О едкая радость одиночества, родная моя дорога, бегущая вдаль ото всех на свете! Уходить – вот удача запутавшегося человека. Чем дальше я ухожу от девятиэтажки, где веселятся без меня мои одноклассники, тем полнее дышит моя душа, тем печальней моя свобода.
Все, хватит, с любовью пора заканчивать: быть уязвимым мне противопоказано. Зависеть от другого – невыносимая глупость! Хороший ветер на пустых улицах, ветер с востока, из безлюдных далей нескончаемой зимы. Ночь нахлобучена на город черной шапкой.
– Что-то ты рано, – говорит мама, открывая дверь. – С кем поссорился?
– Ни с кем я не ссорился.
– Вижу по глазам.
– Ну раз видишь, не о чем и говорить.
Закрываюсь в своей комнате и долго сижу над восьмушкой листа, пытаясь нарисовать свое последнее желание: по ступенькам лестницы, скрывающейся в небе, поднимается бородатый отщепенец и машет кому-то на прощание рукой.
21
Оставалось ждать, когда любовь прекратится. Каждое утро я просыпался и прислушивался к себе. Иногда спросонок несколько минут казалось, что отпустило, и теперь не имеет никакого значения, есть на свете Кохановская или ее не существует.
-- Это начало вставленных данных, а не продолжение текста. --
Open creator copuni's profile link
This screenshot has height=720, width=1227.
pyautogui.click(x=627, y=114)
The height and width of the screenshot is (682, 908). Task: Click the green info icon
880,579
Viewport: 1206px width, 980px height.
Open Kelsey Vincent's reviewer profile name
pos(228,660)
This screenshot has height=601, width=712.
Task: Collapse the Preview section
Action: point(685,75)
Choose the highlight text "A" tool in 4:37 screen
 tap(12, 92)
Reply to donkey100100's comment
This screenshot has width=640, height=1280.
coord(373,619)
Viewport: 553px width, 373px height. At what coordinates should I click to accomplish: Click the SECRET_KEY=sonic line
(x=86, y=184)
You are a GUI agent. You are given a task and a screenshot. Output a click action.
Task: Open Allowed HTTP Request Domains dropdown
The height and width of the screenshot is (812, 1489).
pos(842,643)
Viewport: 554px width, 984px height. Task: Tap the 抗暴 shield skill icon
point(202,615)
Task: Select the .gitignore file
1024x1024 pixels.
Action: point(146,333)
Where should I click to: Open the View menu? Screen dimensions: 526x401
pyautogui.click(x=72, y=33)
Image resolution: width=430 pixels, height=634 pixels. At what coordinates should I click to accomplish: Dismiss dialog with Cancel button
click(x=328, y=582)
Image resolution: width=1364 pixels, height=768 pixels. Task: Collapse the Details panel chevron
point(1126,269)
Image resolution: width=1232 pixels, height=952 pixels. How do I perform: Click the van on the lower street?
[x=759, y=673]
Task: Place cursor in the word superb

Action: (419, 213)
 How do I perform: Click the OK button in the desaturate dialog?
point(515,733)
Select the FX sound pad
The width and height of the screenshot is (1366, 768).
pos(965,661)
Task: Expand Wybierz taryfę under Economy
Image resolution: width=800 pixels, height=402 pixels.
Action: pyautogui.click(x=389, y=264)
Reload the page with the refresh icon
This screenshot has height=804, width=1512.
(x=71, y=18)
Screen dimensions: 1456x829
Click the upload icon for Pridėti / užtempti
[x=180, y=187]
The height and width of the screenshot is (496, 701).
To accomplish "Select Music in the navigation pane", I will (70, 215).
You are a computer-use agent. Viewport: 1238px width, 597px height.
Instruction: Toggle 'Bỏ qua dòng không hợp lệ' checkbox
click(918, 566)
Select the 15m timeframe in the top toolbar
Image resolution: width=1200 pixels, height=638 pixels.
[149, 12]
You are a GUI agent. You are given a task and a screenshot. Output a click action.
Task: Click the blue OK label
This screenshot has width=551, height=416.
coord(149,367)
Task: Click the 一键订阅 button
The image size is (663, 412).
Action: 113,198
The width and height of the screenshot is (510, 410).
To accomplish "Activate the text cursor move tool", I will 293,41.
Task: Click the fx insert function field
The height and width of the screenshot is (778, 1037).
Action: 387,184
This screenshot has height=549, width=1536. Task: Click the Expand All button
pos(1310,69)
Но стоило сну истончиться и раствориться в подступающей бодрости, и все снова оказывалось на прежних местах. Собираясь в школу, я собирался к ней, сидя за партой, я старался не посмотреть на нее, а значит щекой, спиной, слухом напряженно следил, где она сейчас находится. Не заговаривать, не проходить близко, не прикасаться к тому, к чему прикасалась она – вот как необходима она была для меня теперь. Она была пароль от огромного мира, в котором я жил, пока был свободен. Этот пароль я запретил себе произносить, а потому и мир был для меня закрыт.